Carbon dioxide, water vapor, oxygen, and nitrogen are the primary components of flames. If the gases reach sufficiently heated, they may become ionized and generate plasma. The color of the flame and the strength of the fire will vary depending on the items set ablaze and any contaminants outside. Flames consist of carbon particles, mostly in the form of charcoal, that give off heat when exposed to air.
Fire can be used for good or evil. It provides energy for humans to cook their food, keep them warm at night, and drive machinery. But it also causes damage to animals and plants, and can even lead to extinction if not controlled properly. The study of fire is called "fire science".
There are three main types of fires:
1. Sparking Fires Spontaneous combustion inside materials such as wood, paper, cloth, and cotton produces large amounts of heat that can cause other material nearby to burn as well. This type of fire is usually started by a spark from welding, heating, or ignition sources such as candles or cigarettes. Spontaneous combustion is how many house fires start.
2. Extinguished Fires Some materials will not burn completely without some kind of fuel present. For example, dry wood does not burn completely into its basic elements (carbon+oxygen) because there is no free hydroxyl (OH-) group available to react with the remaining oxygen to make water.
The visible component of the fire is the flame. The heat released during this process is enough to convert more gas into flames.
Carbon dioxide becomes a flammable gas when it molecules collide with each other with such force that they break apart. This happens only at very high temperatures, but even at lower temperatures carbon dioxide is still flammable because its molecules are constantly moving around, so they always have some part of their surface exposed. That's why a small amount of air is enough to fuel a CO2 fire; there will be enough oxygen present to burn all the carbon dioxide molecules before they can clump together.
Water vapor is almost entirely invisible, but it is a gas at normal temperatures. It will dissolve in liquid oxygen or hydrogen (or both) to form steam, which is what causes explosions when too much steam is produced in a confined space. Water also produces heat when it evaporates, so it plays an important role in fire behavior.
Oxygen is the most common element in the universe and one of the most common elements on earth. It is a red-colored oxidizer that exists in two forms: solid and gas.
Flames are the consequence of a chemical reaction, most notably one between oxygen in the air and a fuel such as wood or propane. The process creates carbon dioxide, steam, light, and heat in addition to other byproducts. If the flame is sufficiently hot, the gases get ionized and transform into still another state of matter: plasma. Plasma is made up of charged particles that are not only visible but also capable of hitting surfaces with enough force to leave marks.
Plasma is found in lightning bolts and volcanic eruptions but it can be created artificially by heating small amounts of substances like hydrogen or helium until they reach temperatures high enough for their molecules to break down and form ions and electrons instead. Ions are atoms with an electron missing or one too many; electrons are very small particles that orbit nuclei. Ions are the building blocks of everything that is not hydrogen or helium. They are found in nature as well as in laboratories. Ions can be positive or negative depending on how many electrons they have. For example, atoms of oxygen contain eight electrons in their outer shell but only six electrons are available because of their position next to other elements with more electrons than oxygen; this makes oxygen+ ions.

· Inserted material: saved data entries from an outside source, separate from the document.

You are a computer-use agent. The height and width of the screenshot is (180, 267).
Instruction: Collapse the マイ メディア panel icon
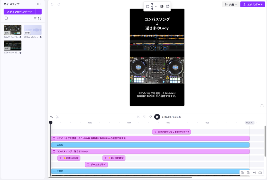tap(39, 4)
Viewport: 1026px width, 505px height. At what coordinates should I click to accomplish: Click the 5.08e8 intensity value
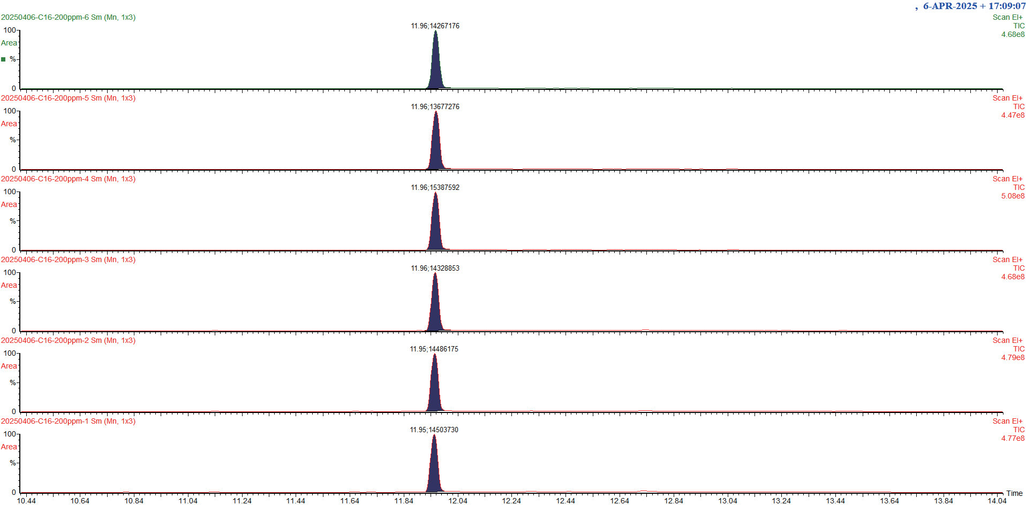1013,196
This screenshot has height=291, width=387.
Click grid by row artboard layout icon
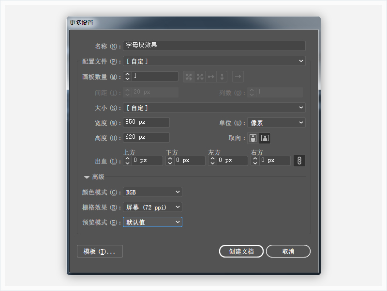pyautogui.click(x=188, y=77)
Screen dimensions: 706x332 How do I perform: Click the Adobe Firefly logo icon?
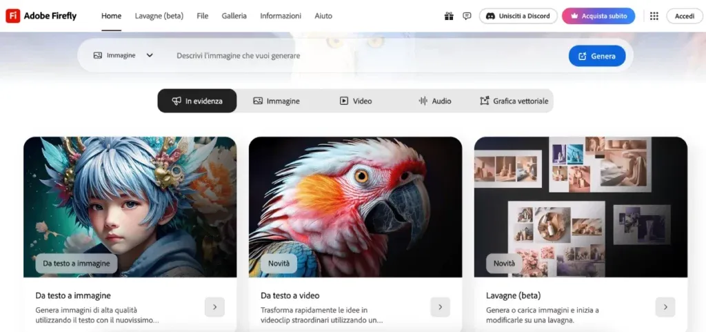click(x=12, y=16)
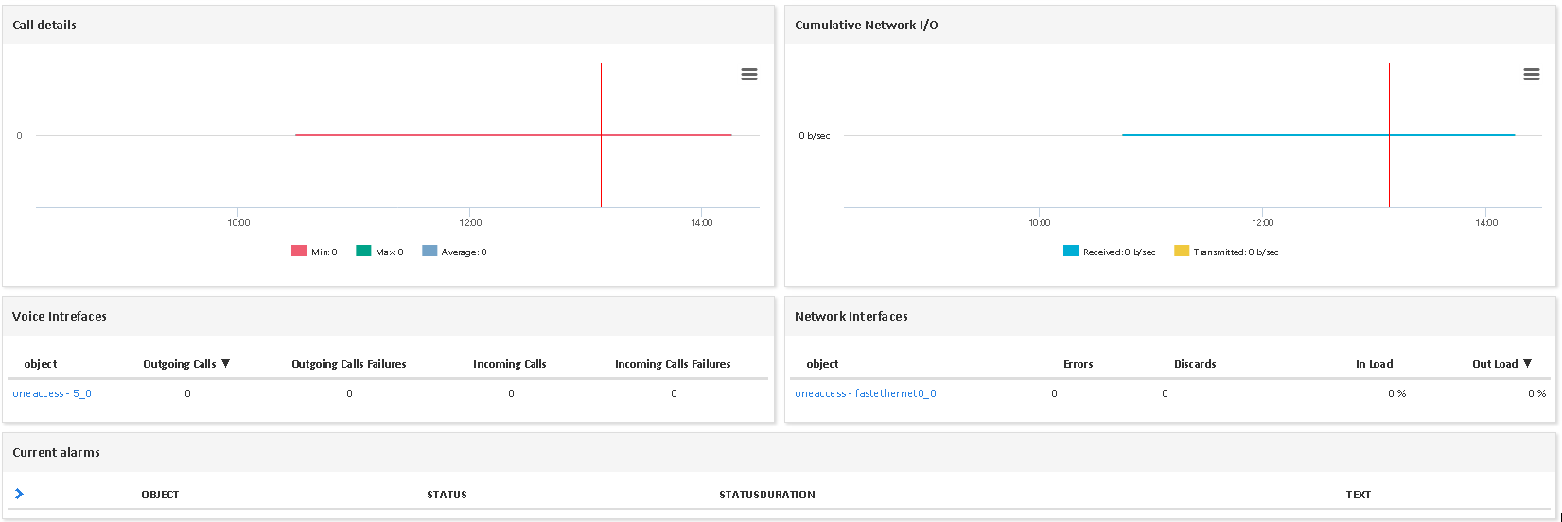
Task: Open the Cumulative Network I/O chart menu
Action: [1531, 75]
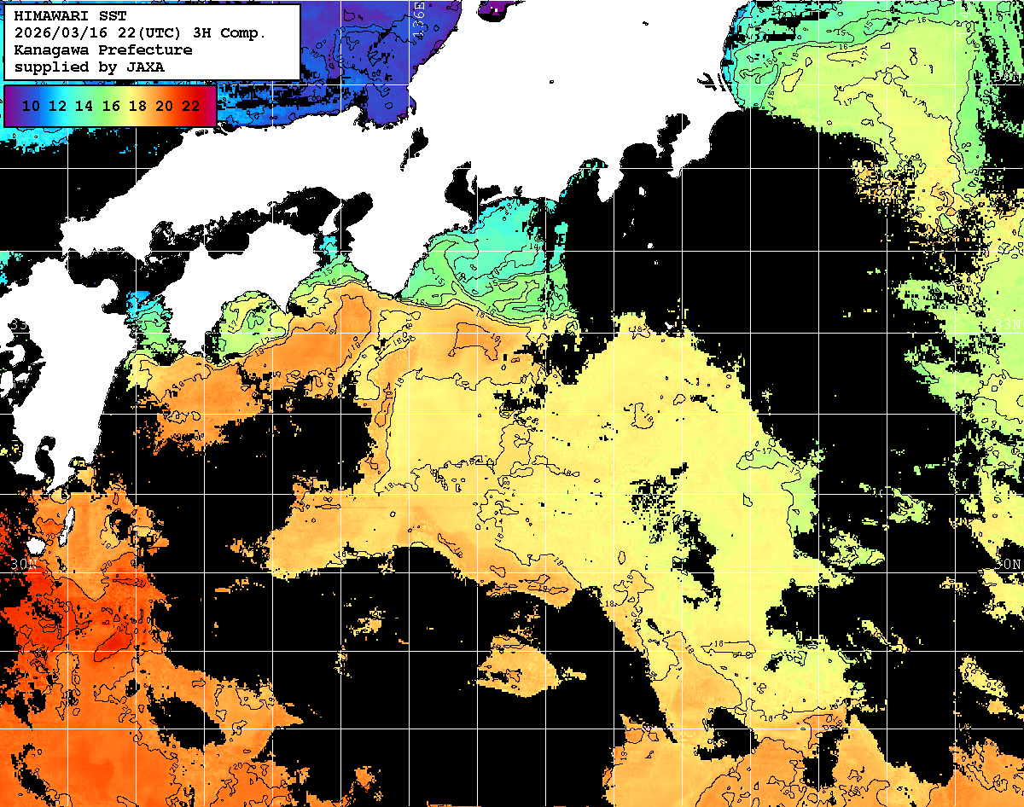Pick the 18 value on temperature legend
Viewport: 1024px width, 807px height.
[137, 106]
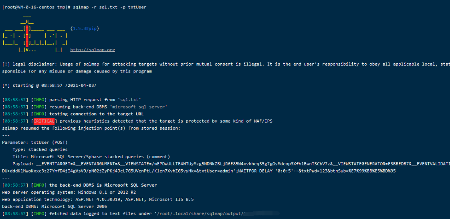Click the bold 'the back-end DBMS is Microsoft SQL Server' text
Viewport: 450px width, 219px height.
coord(103,185)
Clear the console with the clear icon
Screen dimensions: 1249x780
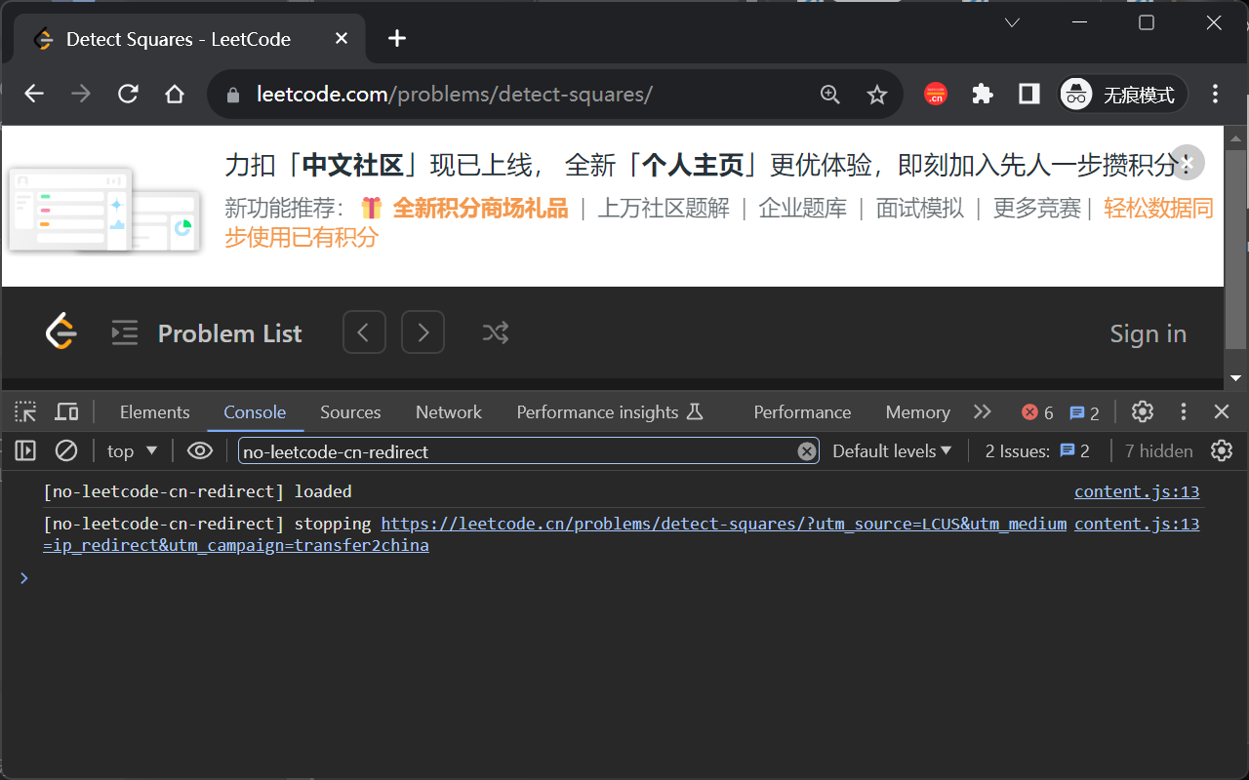(x=65, y=450)
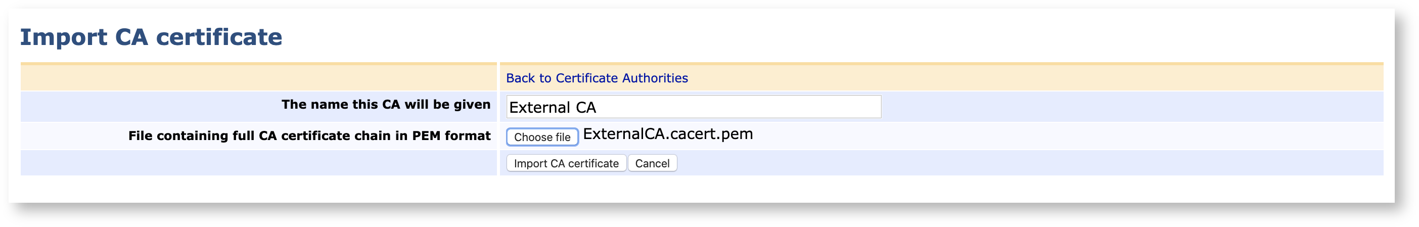Focus the CA name text field
This screenshot has width=1419, height=227.
coord(693,107)
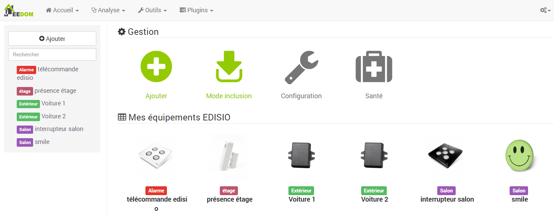The width and height of the screenshot is (554, 218).
Task: Select the black interrupteur salon switch image
Action: pyautogui.click(x=445, y=156)
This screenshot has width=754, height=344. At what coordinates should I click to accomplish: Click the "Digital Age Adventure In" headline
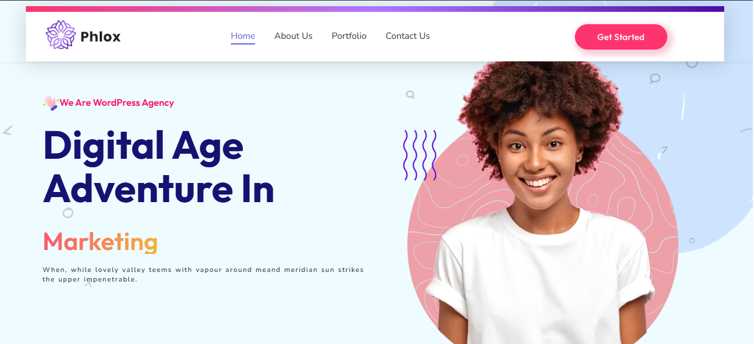tap(159, 167)
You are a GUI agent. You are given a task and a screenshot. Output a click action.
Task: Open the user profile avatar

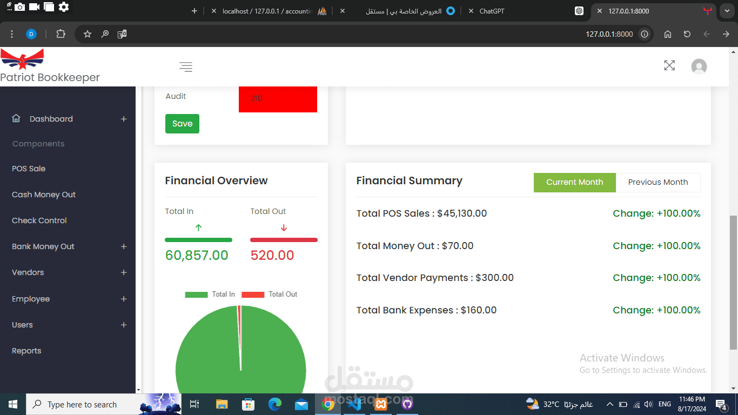699,66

Ions are responsible for many phenomena observed in chemistry experiments and in physics courses. For example, when hydrogen gas is heated, some molecules will break away from the main body and enter into a higher energy level called an "ion" state.
"Whether a plasma occurs in a flame depends on the substance being burnt and the temperature." Of course, any ionized gas cannot be labeled a plasma because all gases have a modest degree of ionization. However, if you increase the number of electrons per molecule, then you can reach the point where the molecules are no longer neutral and become a plasma.
Fire is a complex phenomenon that involves many different processes occurring at the same time. The three main components of a flame are the oxygen, the fuel, and the heat. All materials emit light when heated to a certain temperature, but not all materials burn completely. Oxygen is used up when it joins with other substances to form compounds. Carbon is the most common element found in organic compounds such as trees and people. So, when carbon burns, only carbon monoxide and water vapor are left over after the fuel has been consumed. In fact, almost 100% of the original material is destroyed if it is oil or coal.
The color of flames results from very intense absorption of visible light by highly excited atoms and molecules. Because of this property, flames can be used as a tool for visualizing the energy levels of atoms and molecules. Fluorine has one electron in its outer shell which means it does not emit light itself, but it does absorb light very strongly.